09 Dec 2020 | OP ED Watch

Perhaps due to an excessive focus on states of mind, climate alarmism seems to be in danger of tearing free of the facts altogether. And not just in pointing to non-existent increases in hurricanes as vindication. For instance NBC ran a piece saying GHGs were continuing to climb despite the COVID-19 lockdown, which it admitted ran contrary to many predictions. It might seem important since, as Eric Worrall observed of the World Meteorological Organization study, “Greens have repeatedly suggested that the Covid-19 lockdown is a trial run for the coming climate lockdown…. But now we’ve all seen proof that the kind of extreme cutbacks greens are proposing as part of a permanent solution to climate change don’t make a lot of difference.” NBC disagreed, and not only because the WMO managed to predict it after the fact. The main point was the evidence-free assertion that “Irrespective of what we do to curb emissions today, much of the carbon dioxide already emitted decades ago remains in the atmosphere and contributes to global warming, climate scientists say.” So if there’s a drop, scientists predicted it and it means we must cut emissions; if there’s no drop, scientists predicted it and it means we must cut emissions. And nobody should bother checking because no matter what actually happens, what they said will essentially happen.

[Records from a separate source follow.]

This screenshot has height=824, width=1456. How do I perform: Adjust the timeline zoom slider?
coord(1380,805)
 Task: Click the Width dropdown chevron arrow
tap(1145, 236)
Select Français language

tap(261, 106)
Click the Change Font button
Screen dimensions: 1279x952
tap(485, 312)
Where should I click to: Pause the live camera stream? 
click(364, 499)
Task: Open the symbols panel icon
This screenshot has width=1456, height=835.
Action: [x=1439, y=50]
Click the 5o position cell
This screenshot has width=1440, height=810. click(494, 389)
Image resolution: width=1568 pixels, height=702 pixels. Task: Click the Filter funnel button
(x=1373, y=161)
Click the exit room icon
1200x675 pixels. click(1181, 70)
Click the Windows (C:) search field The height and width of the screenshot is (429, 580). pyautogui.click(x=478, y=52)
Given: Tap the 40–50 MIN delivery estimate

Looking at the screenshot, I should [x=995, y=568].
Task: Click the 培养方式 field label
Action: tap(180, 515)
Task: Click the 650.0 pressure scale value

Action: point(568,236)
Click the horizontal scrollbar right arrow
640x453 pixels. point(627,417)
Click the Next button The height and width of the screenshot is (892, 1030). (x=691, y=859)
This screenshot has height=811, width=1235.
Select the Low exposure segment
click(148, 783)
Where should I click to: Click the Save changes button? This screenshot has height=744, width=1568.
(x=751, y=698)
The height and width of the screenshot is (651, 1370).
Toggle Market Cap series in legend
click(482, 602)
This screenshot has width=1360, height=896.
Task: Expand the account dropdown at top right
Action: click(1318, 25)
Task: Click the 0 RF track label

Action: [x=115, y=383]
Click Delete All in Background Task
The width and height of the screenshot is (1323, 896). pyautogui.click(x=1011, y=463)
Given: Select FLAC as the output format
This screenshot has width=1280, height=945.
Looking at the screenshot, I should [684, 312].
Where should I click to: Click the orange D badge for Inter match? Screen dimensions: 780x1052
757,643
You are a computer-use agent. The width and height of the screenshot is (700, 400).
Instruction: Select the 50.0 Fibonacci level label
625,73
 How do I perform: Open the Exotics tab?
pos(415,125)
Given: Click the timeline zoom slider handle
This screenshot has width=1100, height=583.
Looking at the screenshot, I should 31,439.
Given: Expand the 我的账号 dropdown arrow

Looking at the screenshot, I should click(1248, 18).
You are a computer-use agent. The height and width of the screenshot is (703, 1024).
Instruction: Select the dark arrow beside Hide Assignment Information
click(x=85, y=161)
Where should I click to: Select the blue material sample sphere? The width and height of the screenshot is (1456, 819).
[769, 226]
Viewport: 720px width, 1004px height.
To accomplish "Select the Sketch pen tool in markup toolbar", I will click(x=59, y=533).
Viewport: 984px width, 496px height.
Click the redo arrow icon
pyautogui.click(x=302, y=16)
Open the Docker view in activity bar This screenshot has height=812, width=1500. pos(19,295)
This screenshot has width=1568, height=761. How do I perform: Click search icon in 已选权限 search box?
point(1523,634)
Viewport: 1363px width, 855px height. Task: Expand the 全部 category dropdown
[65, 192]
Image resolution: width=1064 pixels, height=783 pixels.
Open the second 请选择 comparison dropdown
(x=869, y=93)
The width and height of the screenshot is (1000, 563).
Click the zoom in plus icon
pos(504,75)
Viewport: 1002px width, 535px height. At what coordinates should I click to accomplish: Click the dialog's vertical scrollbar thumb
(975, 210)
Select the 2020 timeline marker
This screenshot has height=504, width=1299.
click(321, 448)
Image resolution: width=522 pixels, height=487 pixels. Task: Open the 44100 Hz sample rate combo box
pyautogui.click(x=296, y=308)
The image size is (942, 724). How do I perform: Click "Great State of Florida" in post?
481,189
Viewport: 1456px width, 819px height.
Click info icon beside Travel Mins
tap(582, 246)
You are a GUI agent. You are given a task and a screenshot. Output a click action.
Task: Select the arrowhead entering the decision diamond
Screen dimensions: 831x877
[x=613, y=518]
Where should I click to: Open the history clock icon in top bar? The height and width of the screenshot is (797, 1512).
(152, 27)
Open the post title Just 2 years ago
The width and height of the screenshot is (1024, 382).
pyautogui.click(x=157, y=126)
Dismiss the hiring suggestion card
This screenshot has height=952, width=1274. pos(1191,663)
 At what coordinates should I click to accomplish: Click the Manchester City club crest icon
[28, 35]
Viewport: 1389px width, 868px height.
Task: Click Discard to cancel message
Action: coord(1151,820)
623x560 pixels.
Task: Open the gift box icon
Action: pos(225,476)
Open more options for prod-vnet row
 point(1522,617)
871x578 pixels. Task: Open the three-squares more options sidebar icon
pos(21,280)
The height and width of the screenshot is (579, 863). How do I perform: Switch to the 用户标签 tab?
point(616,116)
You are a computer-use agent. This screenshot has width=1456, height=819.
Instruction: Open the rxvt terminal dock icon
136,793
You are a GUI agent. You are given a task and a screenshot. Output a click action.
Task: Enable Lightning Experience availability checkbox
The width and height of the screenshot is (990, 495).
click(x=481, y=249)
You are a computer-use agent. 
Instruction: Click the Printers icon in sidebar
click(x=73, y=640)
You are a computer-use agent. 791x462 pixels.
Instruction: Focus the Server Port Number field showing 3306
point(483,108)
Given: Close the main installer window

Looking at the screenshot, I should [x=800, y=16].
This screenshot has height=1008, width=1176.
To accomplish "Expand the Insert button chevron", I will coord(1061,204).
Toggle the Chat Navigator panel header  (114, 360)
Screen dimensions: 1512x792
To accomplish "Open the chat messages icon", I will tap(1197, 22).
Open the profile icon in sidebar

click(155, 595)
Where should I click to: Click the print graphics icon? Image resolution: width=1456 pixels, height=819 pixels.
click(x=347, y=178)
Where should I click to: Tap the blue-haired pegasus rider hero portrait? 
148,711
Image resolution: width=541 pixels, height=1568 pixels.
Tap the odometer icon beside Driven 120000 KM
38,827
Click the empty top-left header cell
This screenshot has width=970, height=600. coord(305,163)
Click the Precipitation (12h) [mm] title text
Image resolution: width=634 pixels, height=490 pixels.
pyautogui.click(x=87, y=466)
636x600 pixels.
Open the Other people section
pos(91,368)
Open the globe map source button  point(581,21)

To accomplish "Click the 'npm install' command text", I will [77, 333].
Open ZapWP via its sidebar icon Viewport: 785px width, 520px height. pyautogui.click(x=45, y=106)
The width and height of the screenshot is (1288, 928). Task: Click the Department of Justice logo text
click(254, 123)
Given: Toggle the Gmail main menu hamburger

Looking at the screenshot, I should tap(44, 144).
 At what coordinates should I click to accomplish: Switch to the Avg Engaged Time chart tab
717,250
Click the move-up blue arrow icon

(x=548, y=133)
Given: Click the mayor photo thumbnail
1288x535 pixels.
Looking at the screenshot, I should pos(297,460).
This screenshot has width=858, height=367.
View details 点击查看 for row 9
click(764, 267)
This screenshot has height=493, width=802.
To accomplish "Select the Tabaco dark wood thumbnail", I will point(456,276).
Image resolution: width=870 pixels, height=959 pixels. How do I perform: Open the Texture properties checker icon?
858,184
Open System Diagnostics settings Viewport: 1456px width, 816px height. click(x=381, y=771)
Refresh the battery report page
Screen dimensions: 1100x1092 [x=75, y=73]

This question of conflicting predictions all confirming one cosmic theory is not trivial. Of course in the Department of Dubious Predictions, as in the Department of Implausible Blame, there’s no telling what some crank might say. And mainstream alarmists ought not to be judged by the cranks unless, and it’s a big exception, they do not distance themselves from that flow of rubbish. But as a longtime reader of Watt’s Up With That recently observed, there is a tidal wave of nonsense to be found in the mainstream, meaning “peer reviewed letters, papers, abstracts, correspondence etc” plus “the IPCC”. Including, crucially, contradictory ones.

For instance, from his list, “Amazon dry season greener” and “Amazon dry season browner” or “Avalanches may increase” and “Avalanches may decrease” or “Bird migrations longer” and “Bird migrations shorter” and “Bird migrations out of fashion”. And of course if you predict both rain and sun, you’re going to be able to claim vindication among those who were not paying attention or didn’t realize that a theory that predicts everything predicts nothing.

Even that sort of theory is an advance on one that predicts something, from an increase in wildfires to an acceleration in sea-level rise, doesn’t get it, and claims vindication anyway. Just the lack of facts, ma’am.